__RECORDS FOR THIS EXERCISE__
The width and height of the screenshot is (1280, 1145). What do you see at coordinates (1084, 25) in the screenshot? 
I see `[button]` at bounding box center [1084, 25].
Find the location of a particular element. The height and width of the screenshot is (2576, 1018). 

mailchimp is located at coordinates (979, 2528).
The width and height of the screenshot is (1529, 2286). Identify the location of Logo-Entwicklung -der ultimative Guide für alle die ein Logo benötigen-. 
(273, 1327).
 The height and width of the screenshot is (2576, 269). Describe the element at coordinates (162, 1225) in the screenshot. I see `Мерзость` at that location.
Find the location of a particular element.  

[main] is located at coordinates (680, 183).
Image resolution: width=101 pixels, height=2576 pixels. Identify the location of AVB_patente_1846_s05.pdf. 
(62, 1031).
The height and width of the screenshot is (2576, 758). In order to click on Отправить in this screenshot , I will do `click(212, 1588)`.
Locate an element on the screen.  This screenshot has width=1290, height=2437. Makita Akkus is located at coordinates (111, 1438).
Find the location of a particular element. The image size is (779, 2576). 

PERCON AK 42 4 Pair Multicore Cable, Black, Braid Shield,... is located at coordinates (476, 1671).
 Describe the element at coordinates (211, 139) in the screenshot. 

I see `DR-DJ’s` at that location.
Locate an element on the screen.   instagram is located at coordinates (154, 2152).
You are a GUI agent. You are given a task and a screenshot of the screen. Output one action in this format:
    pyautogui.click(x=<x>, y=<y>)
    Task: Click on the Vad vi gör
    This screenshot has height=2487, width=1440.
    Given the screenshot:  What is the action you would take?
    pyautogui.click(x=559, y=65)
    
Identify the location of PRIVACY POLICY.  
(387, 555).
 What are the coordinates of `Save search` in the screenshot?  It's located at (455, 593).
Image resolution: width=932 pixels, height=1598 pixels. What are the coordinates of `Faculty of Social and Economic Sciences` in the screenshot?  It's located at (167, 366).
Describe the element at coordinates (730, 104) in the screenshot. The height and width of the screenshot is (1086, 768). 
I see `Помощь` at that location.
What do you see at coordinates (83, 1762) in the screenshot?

__TASK OBJECTIVE__
Could you put every line of the entries above into a Markdown table with the columns Row and Line, numbering each row and leaving out blank lines?

__FULL ANSWER__
| Row | Line |
|---|---|
| 1 | The width and height of the screenshot is (1280, 1145). What do you see at coordinates (1084, 25) in the screenshot?  |
| 2 | I see `[button]` at bounding box center [1084, 25]. |
| 3 | Find the location of a particular element. The height and width of the screenshot is (2576, 1018).  |
| 4 | mailchimp is located at coordinates (979, 2528). |
| 5 | The width and height of the screenshot is (1529, 2286). Identify the location of Logo-Entwicklung -der ultimative Guide für alle die ein Logo benötigen-.  |
| 6 | (273, 1327). |
| 7 |  The height and width of the screenshot is (2576, 269). Describe the element at coordinates (162, 1225) in the screenshot. I see `Мерзость` at that location. |
| 8 | Find the location of a particular element.   |
| 9 | [main] is located at coordinates (680, 183). |
| 10 | Image resolution: width=101 pixels, height=2576 pixels. Identify the location of AVB_patente_1846_s05.pdf.  |
| 11 | (62, 1031). |
| 12 | The height and width of the screenshot is (2576, 758). In order to click on Отправить in this screenshot , I will do `click(212, 1588)`. |
| 13 | Locate an element on the screen.  This screenshot has width=1290, height=2437. Makita Akkus is located at coordinates (111, 1438). |
| 14 | Find the location of a particular element. The image size is (779, 2576).  |
| 15 | PERCON AK 42 4 Pair Multicore Cable, Black, Braid Shield,... is located at coordinates (476, 1671). |
| 16 |  Describe the element at coordinates (211, 139) in the screenshot.  |
| 17 | I see `DR-DJ’s` at that location. |
| 18 | Locate an element on the screen.   instagram is located at coordinates (154, 2152). |
| 19 | You are a GUI agent. You are given a task and a screenshot of the screen. Output one action in this format: |
| 20 |     pyautogui.click(x=<x>, y=<y>) |
| 21 |     Task: Click on the Vad vi gör |
| 22 |     This screenshot has height=2487, width=1440. |
| 23 |     Given the screenshot:  What is the action you would take? |
| 24 |     pyautogui.click(x=559, y=65) |
| 25 | Identify the location of PRIVACY POLICY.   |
| 26 | (387, 555). |
| 27 |  What are the coordinates of `Save search` in the screenshot?  It's located at (455, 593). |
| 28 | Image resolution: width=932 pixels, height=1598 pixels. What are the coordinates of `Faculty of Social and Economic Sciences` in the screenshot?  It's located at (167, 366). |
| 29 | Describe the element at coordinates (730, 104) in the screenshot. The height and width of the screenshot is (1086, 768).  |
| 30 | I see `Помощь` at that location. |
| 31 | What do you see at coordinates (83, 1762) in the screenshot? |